Y estos silencios son su gran derrota.

“En el pasado creíamos en ella, pero ya hemos perdido nuestra confianza en ella. Sus actuaciones en el caso de los kachin, o en otros, como el de los rohingya, nos hace dudar”, señala Htang Kai, portavoz de la Kachin Legal Aid Network. En su pequeña oficina a las afueras de Myitkyina, la capital del Estado, tampoco hay rastro alguno de la ‘La Dama’. En los últimos meses, aprovechando la cercanía de las elecciones, Aung San Suu Kyi ha visitado los dominos étnicos al norte y al este del país. Incluso ha acudido al oeste, al territorio Rakhine, donde los budistas radicales mantienen confinados a los rohingya desde 2012. Mas ni siquiera ha usado la palabra “rohingya”, la humillación última con la que los extremistas niegan los derechos de esta minoría. Un silencio más.

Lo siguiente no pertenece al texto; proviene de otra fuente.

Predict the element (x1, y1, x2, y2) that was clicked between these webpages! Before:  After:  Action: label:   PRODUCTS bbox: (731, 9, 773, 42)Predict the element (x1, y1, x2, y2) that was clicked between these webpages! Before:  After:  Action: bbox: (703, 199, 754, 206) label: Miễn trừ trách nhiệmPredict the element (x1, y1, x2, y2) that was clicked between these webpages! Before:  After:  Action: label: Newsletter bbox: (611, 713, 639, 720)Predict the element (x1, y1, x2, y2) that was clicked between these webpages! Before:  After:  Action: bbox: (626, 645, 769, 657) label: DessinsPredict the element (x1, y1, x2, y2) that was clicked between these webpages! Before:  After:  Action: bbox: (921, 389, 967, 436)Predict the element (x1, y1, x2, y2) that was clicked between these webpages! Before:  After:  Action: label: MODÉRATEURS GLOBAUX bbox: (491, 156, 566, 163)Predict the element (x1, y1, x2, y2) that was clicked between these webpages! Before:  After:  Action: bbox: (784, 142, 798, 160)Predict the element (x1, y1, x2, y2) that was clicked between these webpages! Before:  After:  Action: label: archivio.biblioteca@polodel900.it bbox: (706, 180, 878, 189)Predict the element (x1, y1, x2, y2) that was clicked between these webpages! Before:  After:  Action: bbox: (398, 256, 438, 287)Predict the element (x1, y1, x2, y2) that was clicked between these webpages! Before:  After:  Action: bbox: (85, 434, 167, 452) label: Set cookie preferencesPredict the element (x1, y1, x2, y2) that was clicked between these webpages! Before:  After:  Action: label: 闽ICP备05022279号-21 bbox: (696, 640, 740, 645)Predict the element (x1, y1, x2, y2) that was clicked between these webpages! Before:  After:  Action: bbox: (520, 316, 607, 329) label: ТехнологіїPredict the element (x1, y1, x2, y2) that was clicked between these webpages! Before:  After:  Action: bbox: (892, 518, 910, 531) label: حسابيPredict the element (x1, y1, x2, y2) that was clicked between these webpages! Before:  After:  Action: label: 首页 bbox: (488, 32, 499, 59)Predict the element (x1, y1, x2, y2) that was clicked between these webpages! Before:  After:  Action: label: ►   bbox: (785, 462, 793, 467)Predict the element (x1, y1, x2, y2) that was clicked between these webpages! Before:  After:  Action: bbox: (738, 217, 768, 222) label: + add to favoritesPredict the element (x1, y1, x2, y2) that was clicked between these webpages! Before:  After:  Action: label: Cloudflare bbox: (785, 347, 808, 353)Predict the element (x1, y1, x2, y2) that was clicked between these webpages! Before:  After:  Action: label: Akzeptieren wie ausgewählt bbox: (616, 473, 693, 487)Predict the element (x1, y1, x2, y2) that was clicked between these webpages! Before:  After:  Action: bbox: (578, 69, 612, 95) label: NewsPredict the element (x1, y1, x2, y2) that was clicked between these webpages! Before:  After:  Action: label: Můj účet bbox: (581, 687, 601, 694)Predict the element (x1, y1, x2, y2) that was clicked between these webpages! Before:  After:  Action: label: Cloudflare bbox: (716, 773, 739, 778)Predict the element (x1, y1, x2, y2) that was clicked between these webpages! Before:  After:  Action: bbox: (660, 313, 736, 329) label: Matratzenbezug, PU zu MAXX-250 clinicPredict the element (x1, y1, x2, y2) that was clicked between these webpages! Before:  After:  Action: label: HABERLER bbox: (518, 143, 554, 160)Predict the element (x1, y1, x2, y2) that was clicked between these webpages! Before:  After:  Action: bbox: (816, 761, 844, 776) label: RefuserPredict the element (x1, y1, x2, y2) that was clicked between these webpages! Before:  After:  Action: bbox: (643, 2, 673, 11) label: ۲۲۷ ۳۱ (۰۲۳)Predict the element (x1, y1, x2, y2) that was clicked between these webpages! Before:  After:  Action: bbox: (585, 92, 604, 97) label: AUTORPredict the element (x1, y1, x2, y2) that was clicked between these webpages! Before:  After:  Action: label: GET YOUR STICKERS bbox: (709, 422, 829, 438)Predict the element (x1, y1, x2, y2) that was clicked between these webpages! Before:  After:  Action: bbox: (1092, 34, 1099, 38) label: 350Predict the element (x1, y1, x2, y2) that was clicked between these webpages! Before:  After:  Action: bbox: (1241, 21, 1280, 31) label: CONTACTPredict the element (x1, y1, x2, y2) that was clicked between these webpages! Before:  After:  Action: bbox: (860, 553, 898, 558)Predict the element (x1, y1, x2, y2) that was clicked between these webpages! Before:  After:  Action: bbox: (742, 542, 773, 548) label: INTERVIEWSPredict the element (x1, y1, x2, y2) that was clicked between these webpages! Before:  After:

Sus acólitos, entre los que se incluye la otra gran figura de la oposición birmana, el monje U Gambira, disculpan sus ausencias. Y sus silencios. “Lleva muchos años tratando de llevar la democracia a Birmania. Ha sacrificado su vida por eso, también defiende los derechos de los musulmanes. ¡Ha hecho muchas cosas en el tema de los musulmanes! Lo que ocurre es que ella no es Dios, es un ser humano”, repite el religioso desde su refugio en la frontera con Tailandia.

Lo cierto es que allí donde va, sus mítines siguen siendo multitudinarios. Conductores de trishaw, los tradicionales bici-taxi birmanos, vendedores ambulantes, trabajadores y funcionarios públicos. Incluso antiguos soldados acuden a escuchar sus discursos. Alegatos en los que habla de un país mejor, mas no perfecto. Promete un Gobierno limpio, pero advierte de que la corrupción es un problema endémico en todos los países del mundo. Parece como si tras toda una vida luchando por una nueva Birmania, Aung San Suu Kyi se hubiese cansado de batallar. Incluso se ha acercado a los militares y se muestra dispuesta a colaborar con ellos. “Queremos acabar con las sospechas entre el NLD y los militares para colaborar con respeto mutuo en cuestiones de la Unión y la democracia”, aseguró en una de sus últimas intervenciones.

Muchos expertos auguran un pacto post-electoral entre el NLD y el PUSD, del presidente Thein Sein, quien semanas antes de las elecciones ya se libró de su principal adversario interno, el presidente del Parlamento, Shwe Mann, muy próximo a Aung San Suu Kyi. Un pacto que Soe Nyunt nunca habría imaginado cuando acudía al portal 54. Aunque ahora lo dé por bueno. Puro pragmatismo. Mas no todos lo ven así. Muchos de sus antiguos simpatizantes recelan ahora de ella. Del futuro que los ofrece. Khon Ja lo tiene claro. “Si Aung San Suu Kyi llega al poder será peligroso para el país”.